Re: Proposal: access control jails (and introduction as aspiring GSoC student)

From: Robert Haas <robertmhaas(at)gmail(dot)com>
To: Joseph Adams <joeyadams3(dot)14159(at)gmail(dot)com>
Cc: pgsql-hackers(at)postgresql(dot)org
Subject: Re: Proposal: access control jails (and introduction as aspiring GSoC student)
Date: 2010-03-26 16:07:46
Message-ID: 603c8f071003260907y23f273a8tce191427e24a97de@mail.gmail.com
Views: Raw Message | Whole Thread | Download mbox | Resend email
Thread:
Lists: pgsql-hackers

On Thu, Mar 25, 2010 at 11:42 PM, Joseph Adams
<joeyadams3(dot)14159(at)gmail(dot)com> wrote:
> From what I can tell, a big problem with my jails idea (as well as the
> variables Robert described) is that there really isn't a way to store
> context in the backend specifically for the end client (e.g. a PHP
> script) due to connection pooling.  Also, I almost feel that storing
> such context would be a disadvantage, as it would harm some of the
> referential transparency that pooling and caching take advantage of,
> now and in the future.  However, I'm not going to give up :)
>
> Perhaps we could have some sort of LET statement that allows the
> client to pass data to the server, then have libpq automatically wrap
> queries with the LET statement (when necessary).  Here's what it would
> look like to the PHP scripter:
>
> // New libpq function
> pg_set('current_user', 'bob');
>
> $result = pg_query_params(
>        'SELECT answer FROM secrets WHERE user=current_user AND question=$1',
>        array('Birth place'));
>
>
> What this really does is something like:
>
> $result = pg_query_params(
>        'LET current_user=$1 DO $2 $3',
>        array(
>                'bob',
>                'SELECT answer FROM secrets WHERE user=current_user AND question=$1',
>                'Birth place')
>        ));
>
>
> Here, the hypothetical LET statement executes a query string, binding
> current_user to our desired value.  The client library would wrap all
> future queries in this fashion.
>
> Granted, it would be silly to pass the value itself to the server over
> and over, so a serious implementation would probably pass a context
> ID, and these variable assignments would live in the backend instead.
> Moreover, LET is a terrible keyword choice here, considering most
> PostgreSQL users won't need to use it explicitly thanks to additional
> libpq support.
>
> Alternatively (this might require changing the client/server
> protocol), a context ID could be passed back and forth, thus providing
> a way to tell clients apart.
>
> Implementing this idea requires adding to the backend and to libpq.
> The backend would need at least two new statements.  One would set a
> variable of a session context, creating one if necessary and returning
> its ID.  Another would execute a string as a parameter and bind both
> immediate arguments and session context to it.  libpq would need a
> function to set a variable, and it would need to wrap queries it sends
> out with LET statements if necessary.
>
> Note that these variables can't be used in pre-defined functions
> unless they are somehow declared in advance.  One idea would be to
> first add global variable support, then make session-local contexts be
> able to temporarily reassign those variables.  Another would be to
> provide an explicit declaration statement.
>
> Would this make a good proposal for GSoC?:  Implement the backend part
> of my proposal, and create a proof-of-concept wrapper demonstrating
> it.  This way, I add the new statements, but don't mess around with
> existing functionality too much.

Hmm.

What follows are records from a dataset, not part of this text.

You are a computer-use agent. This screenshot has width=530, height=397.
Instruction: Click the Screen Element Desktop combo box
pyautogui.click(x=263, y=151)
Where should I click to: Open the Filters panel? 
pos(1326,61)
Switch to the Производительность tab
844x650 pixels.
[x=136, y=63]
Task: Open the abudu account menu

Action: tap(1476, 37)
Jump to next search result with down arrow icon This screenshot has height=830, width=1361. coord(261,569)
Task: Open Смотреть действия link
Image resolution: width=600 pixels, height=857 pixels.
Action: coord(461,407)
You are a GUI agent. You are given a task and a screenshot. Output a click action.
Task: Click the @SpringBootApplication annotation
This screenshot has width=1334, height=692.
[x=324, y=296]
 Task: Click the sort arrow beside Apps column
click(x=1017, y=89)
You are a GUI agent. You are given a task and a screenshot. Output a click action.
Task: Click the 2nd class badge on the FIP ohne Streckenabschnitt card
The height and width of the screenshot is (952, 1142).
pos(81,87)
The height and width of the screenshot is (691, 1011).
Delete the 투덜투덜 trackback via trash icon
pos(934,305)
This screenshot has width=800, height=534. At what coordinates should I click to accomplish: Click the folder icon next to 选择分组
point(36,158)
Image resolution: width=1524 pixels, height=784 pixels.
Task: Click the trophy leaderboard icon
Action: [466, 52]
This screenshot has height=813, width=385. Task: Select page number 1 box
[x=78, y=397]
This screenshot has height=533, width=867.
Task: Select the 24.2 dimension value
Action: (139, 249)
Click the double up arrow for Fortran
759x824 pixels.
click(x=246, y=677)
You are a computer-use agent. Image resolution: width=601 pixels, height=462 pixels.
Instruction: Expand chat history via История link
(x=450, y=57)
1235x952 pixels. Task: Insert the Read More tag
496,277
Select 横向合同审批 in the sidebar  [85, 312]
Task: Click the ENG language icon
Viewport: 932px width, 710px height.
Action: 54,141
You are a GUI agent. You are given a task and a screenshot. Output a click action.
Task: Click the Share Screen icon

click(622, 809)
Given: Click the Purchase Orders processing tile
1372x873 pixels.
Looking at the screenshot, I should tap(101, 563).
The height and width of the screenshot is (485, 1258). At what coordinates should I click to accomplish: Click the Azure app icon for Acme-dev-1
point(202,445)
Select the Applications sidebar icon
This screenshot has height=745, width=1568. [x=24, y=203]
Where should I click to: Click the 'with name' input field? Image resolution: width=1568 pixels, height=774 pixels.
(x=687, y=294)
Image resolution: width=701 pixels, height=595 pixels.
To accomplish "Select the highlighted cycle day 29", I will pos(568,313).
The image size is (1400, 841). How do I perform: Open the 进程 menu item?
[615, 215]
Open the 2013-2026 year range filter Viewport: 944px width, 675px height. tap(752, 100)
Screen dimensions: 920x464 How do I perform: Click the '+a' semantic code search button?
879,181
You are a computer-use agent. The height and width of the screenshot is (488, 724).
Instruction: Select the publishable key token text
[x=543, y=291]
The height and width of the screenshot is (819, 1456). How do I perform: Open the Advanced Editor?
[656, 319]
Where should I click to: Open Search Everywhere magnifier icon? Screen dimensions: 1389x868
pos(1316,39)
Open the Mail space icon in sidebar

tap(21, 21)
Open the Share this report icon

I'm not sure exactly what problem you're trying to solve here.
I don't think this is a particularly good design for supporting
variables inside the server, since, well, it doesn't actually support
variables inside the server. If we just want a crude hack for
allowing the appearance of session-local server-side variables, that
could be implemented entirely in client code - in fact it could be
done as a thin wrapper around libpq that just does textual
substitution of the variables actually referenced by a particular
query. That wouldn't require any modifications to core PostgreSQL at
all, and it would probably perform better too since you'd not send all
the unnecessary variables with every query.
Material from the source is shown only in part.